INFORMATION SUPPLIED section start

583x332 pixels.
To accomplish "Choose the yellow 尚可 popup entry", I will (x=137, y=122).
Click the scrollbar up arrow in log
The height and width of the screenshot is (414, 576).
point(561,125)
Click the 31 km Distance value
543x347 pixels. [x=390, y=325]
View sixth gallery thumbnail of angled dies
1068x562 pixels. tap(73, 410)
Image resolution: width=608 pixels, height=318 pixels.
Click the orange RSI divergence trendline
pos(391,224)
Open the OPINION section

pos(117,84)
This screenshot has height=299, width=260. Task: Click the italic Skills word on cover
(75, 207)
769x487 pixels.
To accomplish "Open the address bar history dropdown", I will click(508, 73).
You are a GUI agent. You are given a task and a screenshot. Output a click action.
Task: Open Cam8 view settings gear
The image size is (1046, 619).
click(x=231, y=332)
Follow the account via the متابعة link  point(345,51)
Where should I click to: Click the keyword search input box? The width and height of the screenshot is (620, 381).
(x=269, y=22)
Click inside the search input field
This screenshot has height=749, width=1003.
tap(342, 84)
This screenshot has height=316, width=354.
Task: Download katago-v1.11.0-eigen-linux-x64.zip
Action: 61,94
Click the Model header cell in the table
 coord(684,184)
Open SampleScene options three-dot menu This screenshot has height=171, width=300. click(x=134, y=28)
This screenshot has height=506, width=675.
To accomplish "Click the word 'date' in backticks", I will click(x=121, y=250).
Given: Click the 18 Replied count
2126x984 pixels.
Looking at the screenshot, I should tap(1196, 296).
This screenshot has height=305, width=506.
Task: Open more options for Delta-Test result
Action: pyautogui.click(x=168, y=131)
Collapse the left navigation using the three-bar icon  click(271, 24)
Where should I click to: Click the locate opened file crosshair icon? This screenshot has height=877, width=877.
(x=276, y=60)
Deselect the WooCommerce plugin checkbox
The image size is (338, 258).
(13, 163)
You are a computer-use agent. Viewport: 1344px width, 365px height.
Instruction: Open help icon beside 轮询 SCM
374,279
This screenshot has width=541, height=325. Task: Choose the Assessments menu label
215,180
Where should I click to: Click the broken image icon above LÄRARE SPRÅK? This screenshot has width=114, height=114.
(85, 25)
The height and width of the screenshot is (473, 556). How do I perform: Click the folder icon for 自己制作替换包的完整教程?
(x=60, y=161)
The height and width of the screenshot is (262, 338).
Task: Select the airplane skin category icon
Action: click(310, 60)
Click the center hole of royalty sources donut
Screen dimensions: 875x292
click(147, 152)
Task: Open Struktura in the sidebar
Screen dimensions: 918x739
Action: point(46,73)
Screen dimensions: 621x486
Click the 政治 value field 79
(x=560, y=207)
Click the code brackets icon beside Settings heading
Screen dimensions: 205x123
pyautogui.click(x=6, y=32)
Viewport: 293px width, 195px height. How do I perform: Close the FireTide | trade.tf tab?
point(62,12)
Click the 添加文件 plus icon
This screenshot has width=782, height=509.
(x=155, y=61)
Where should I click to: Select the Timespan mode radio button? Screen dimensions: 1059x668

INFORMATION SUPPLIED section end

**TASK GOAL**
Number of lines in the listing above that include "will": state it and nothing else.

**WRITTEN RESPONSE**
3